Kazuo Koike and Goseki Kojima

The other of the two books that stuck with me courtesy of my friends in university was LONE WOLF AND CUB. First Comics had many years earlier published square bound comic collections of many of the stories, and this was my first exposure to the series. It wasn't my first manga experience (thanks to Epic's reprinting of AKIRA) but LONE WOLF AND CUB was in many ways the book that really opened my eyes to the idea that Japan's comics scene was very different to that of the US. This was a huge, best-selling comic from Japan that had absolutely nothing to do with superheroes. How did that happen? Was such a thing possible? My head was exploding.

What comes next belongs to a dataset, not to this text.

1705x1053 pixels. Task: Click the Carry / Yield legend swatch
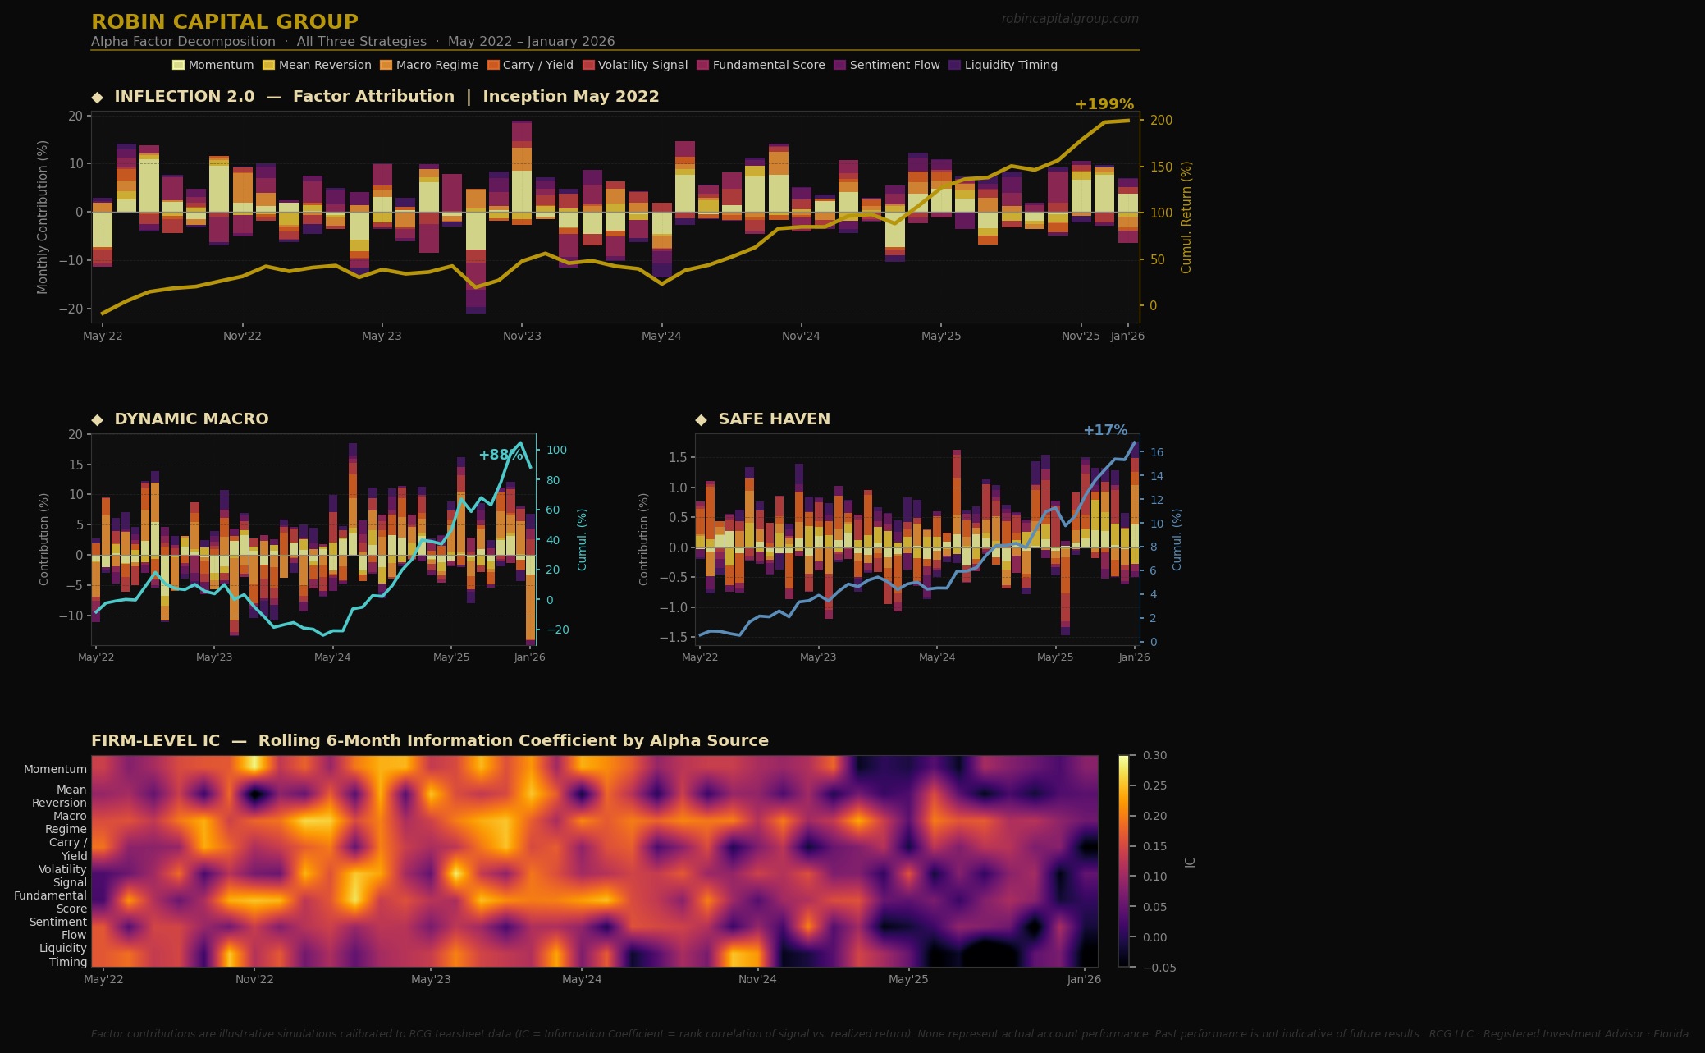click(x=493, y=65)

Then again, it was easy to see why a culture that embraced comics (instead of ghettoising them) would love LONE WOLF AND CUB so much. Koike and Kojima tell a gripping story of a vagabond samurai who, cut loose from his position with the Emperor, travels across Japan with his infant son and helps others for a fee. What at first seems like a group of random encounters, though, turns out to be much more. It's a great story structure, pulling everything together without seeming forced, and by the time the main plot gets rolling it's hard to imagine anyone not being truly hooked on the series. For a 38-volume series, LONE WOLF AND CUB never gets boring.

JLA #1
Grant Morrison, Howard Porter, and John Dell

When JLA #1 was published, I'd really fallen away from superhero comics. I still read the odd title but I must admit that I saw the genre as a whole as a write off. Enter Grant Morrison. If you've never read Morrison's JLA, definitely check out the first collection, BRAVE NEW WORLD (value-priced at $5.95). It's a marvellous introduction not only to DC's heavy hitter characters, but to the craziness that will define the rest of Morrison's run.

Morrison reminded me through his work on JLA that it wasn't the genre that bothered me, but rather the substandard work. Morrison not only hit some amazing highs writing JLA, but inspired a lot of writers to try and do the same with their own work in the genre. Morrison reminds us that there's no such thing as a bad genre of comics; no matter what, you can always find a gem.